SIMBOLO. Sono giorni importanti, per il gioiello di Carrara, al di là della svolta che ha impresso ai sedicesimi e all’attesa per il retour match contro il Borussia. Sono giorni importanti perché sta per aprirsi il tavolo, attesissimo, del rinnovo contrattuale: per i Della Valle (anche il patron Diego ieri sera era in tribuna a San Siro, con il fratello Andrea, Giancarlo Antognoni e Andrea Rogg), Bernardeschi è destinato a diventare simbolo del nuovo ciclo viola, capitano di una squadra giovane e competitiva, costruita per stare costantemente ai vertici della Serie A e orgogliosa della sua Cittadella Sportiva.

CLAUSOLA. Il numero dieci, al momento legato alla Fiorentina fino al giugno 2019 (ha rinnovato un anno e mezzo fa), sposterà la scadenza di un anno, ma soprattutto otterrà un sostanzioso ritocco dell’ingaggio, adeguato al nuovo status di top player.
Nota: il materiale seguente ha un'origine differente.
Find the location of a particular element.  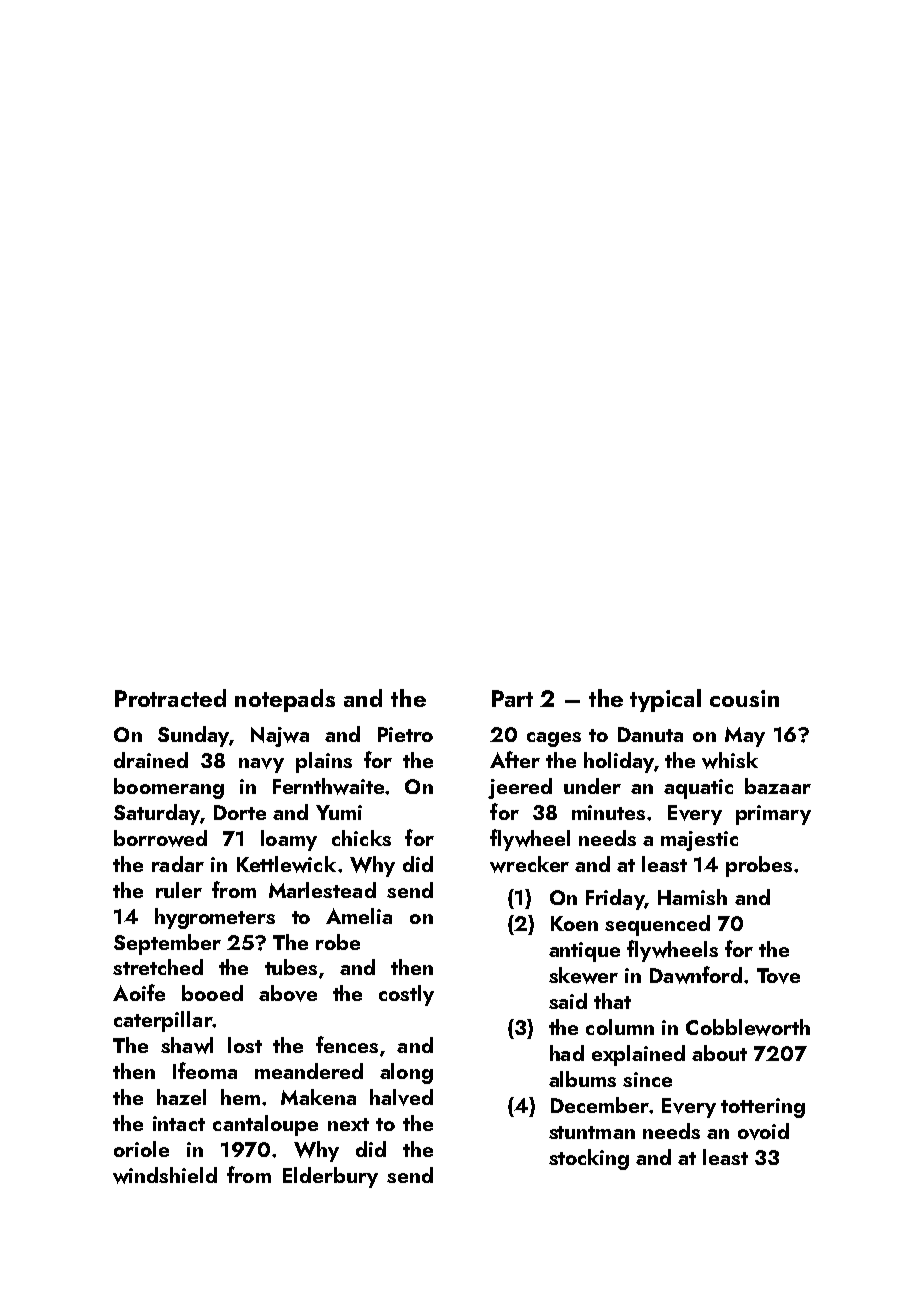

Dorte is located at coordinates (240, 812).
Un riconoscimento meritato sul campo e… un deterrente alle tentazioni, visto che attorno a lui è scoppiata un’asta ricca e prestigiosa: lo seguono le grandi italiane, dalla Juventus al Milan, ma anche all’estero non mancano estimatori doc, in prima fila il Chelsea di Antonio Conte e il Bayern Monaco di Carlo Ancelotti. Già, anche i bavaresi che hanno… l’orginale, puntano, per usare le parole di Giancarlo Antognoni, al «nuovo Robben». Si sussurra che nel contratto possa essere inserita una clausola di rescissione, si sussurra addirittura di 100 milioni di euro, in realtà la società viola, al di là dell’eccezione fatta per Nikola Kalinic, tende a non inserire clausole nei contratti dei propri tesserati.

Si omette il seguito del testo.